Abstract Fluorescent lateral flow immunoassays (FLFIA) is a well‐established rapid detection technique for quantitative analysis. However, achieving accurate analysis of biomarkers at the pg mL −1 level using FLFIA still poses challenges. Herein, an ultrasensitive FLFIA platform is reported utilizing a kiwi‐type magneto‐fluorescent silica nanohybrid (designated as MFS) that serves as both a target‐enrichment substrate and an optical signal enhancement label. The spatially‐layered architecture comprises a Fe 3 O 4 core, an endocarp‐fibers like dendritic mesoporous silica, seed‐like quantum dots, and a kiwi‐flesh like silica matrix. The MFS demonstrates heightened fluorescence brightness, swift magnetic response, excellent size uniformity, and dispersibility in water.

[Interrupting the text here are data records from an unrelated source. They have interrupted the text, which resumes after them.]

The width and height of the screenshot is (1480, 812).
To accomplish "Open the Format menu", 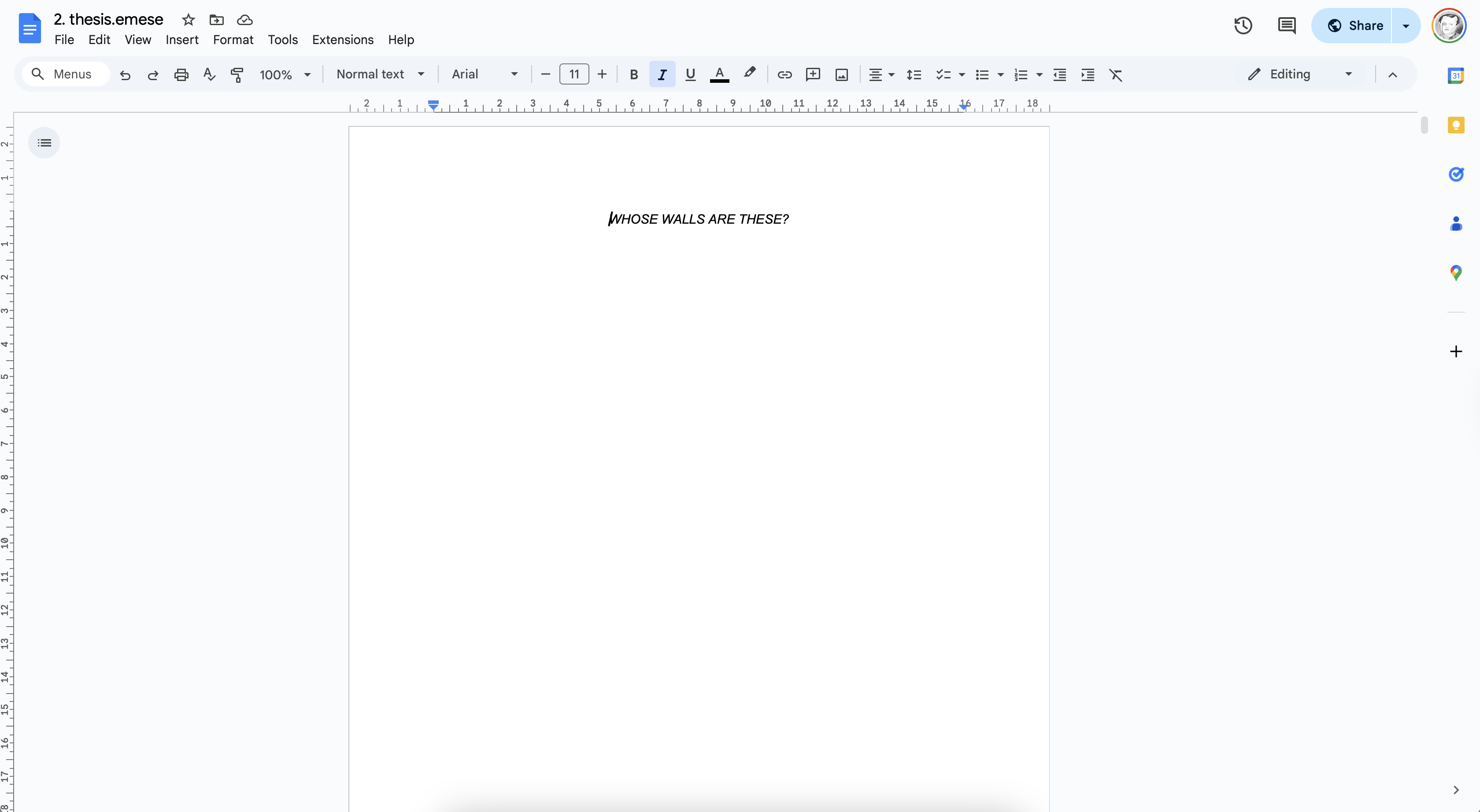I will click(233, 40).

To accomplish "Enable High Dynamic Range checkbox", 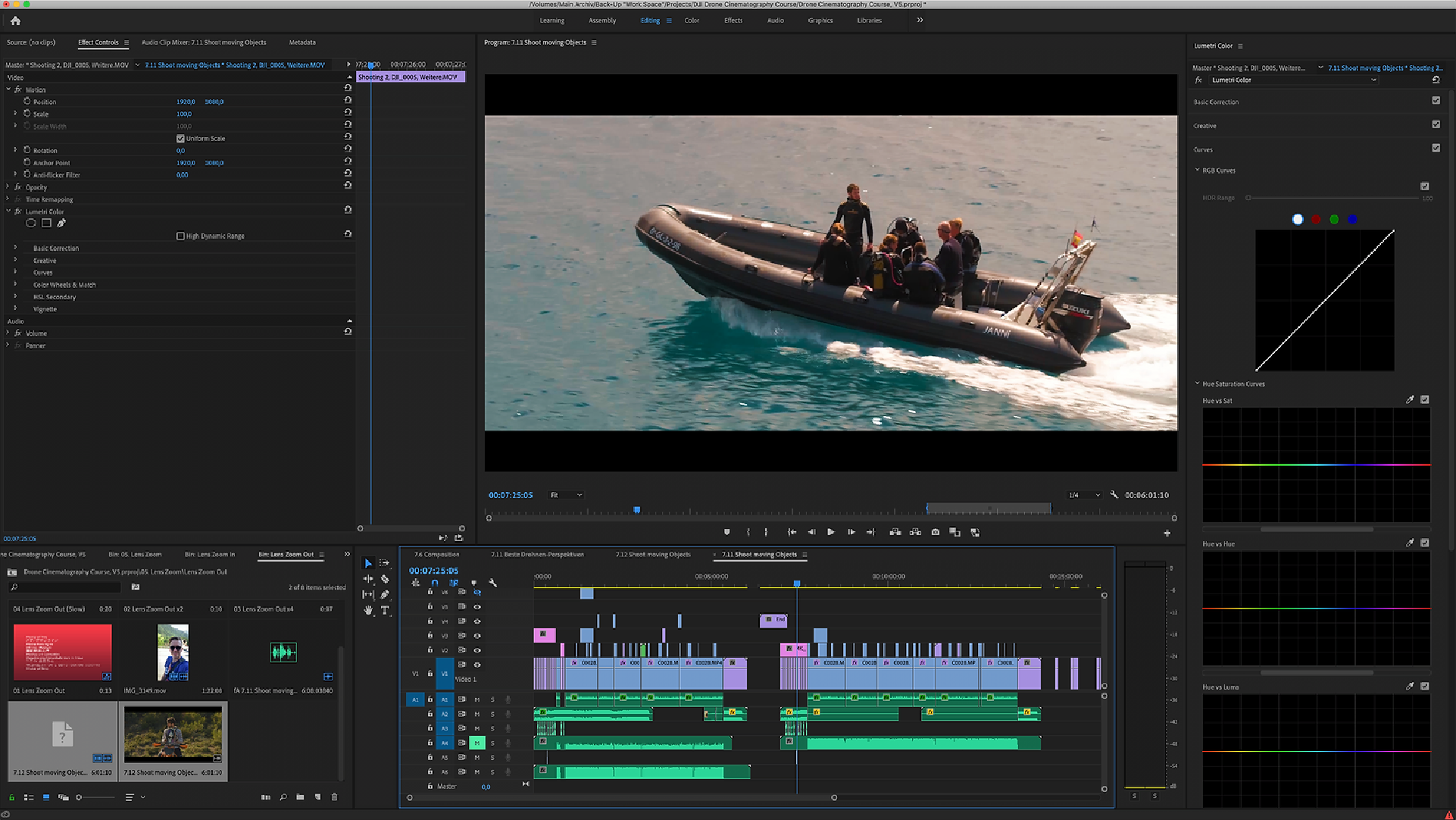I will [x=180, y=236].
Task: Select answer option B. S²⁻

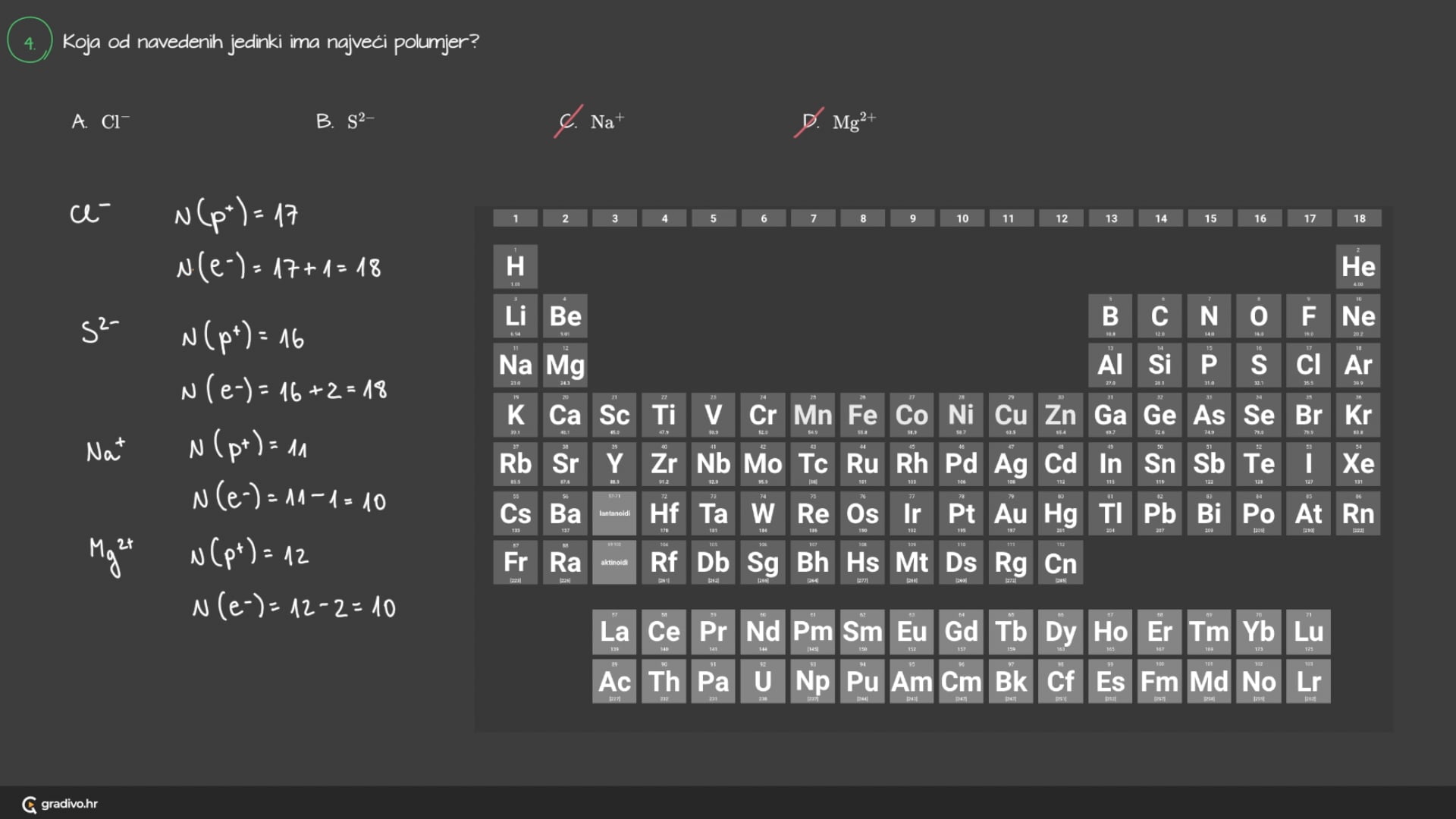Action: [x=345, y=121]
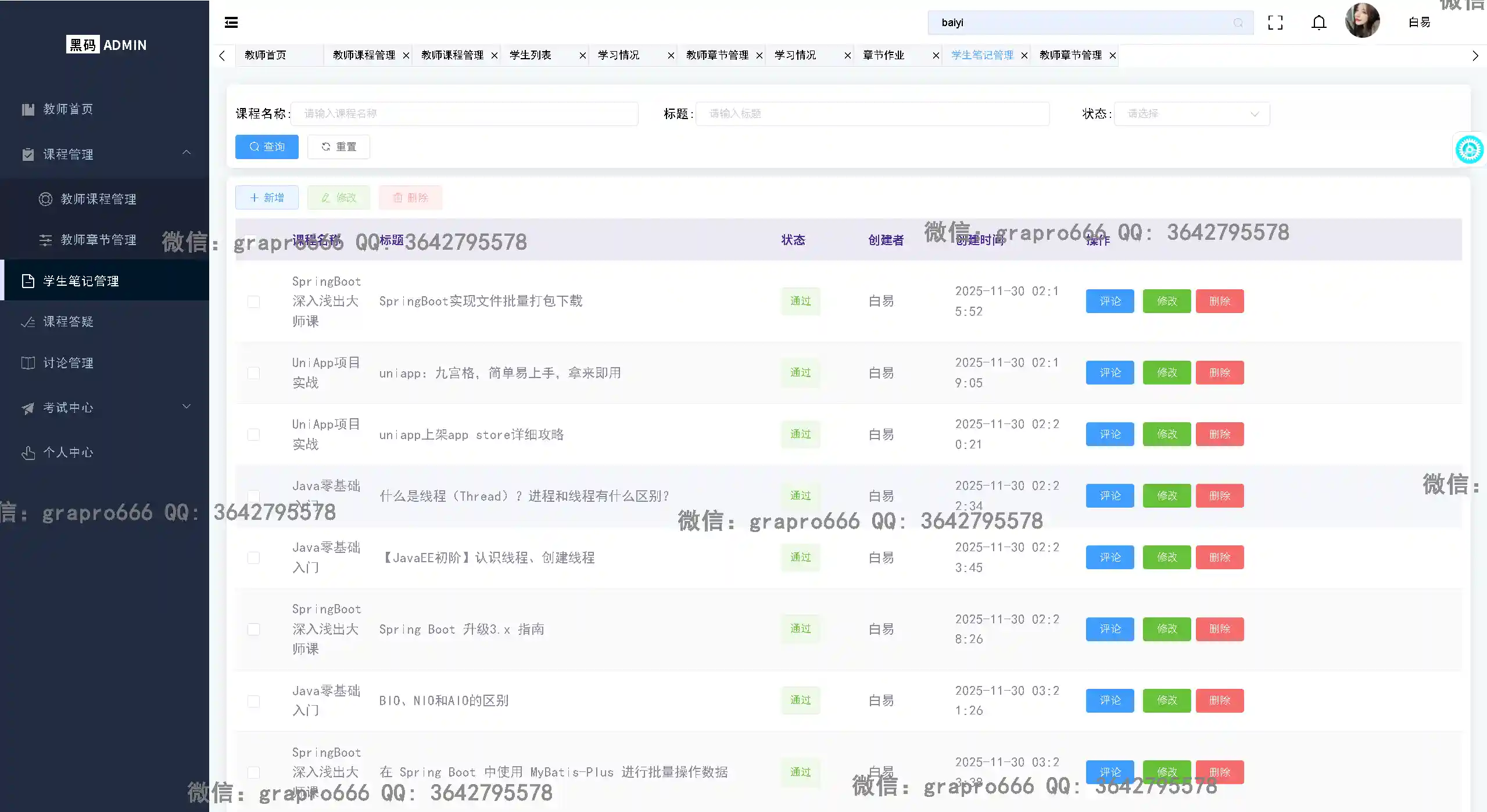Open the notification bell
Screen dimensions: 1487x812
click(1318, 23)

Through liquid‐phase capturing and fluorescence‐enhanced signal amplification, as well as magnetic‐enrichment sample amplification and magnetic‐separation noise reduction, the MFS‐based FLFIA is successfully applied to the detection of cardiac troponin I that achieved a limit of detection at 8.4 pg mL −1 , tens of times lower than those of previously published fluorescent and colorimetric lateral flow immunoassays. This work offers insights into the strategic design of magneto‐fluorescent synergetic signal amplification on LFIA platform and underscores their prospects in high‐sensitive rapid and on‐site diagnosis of biomarkers.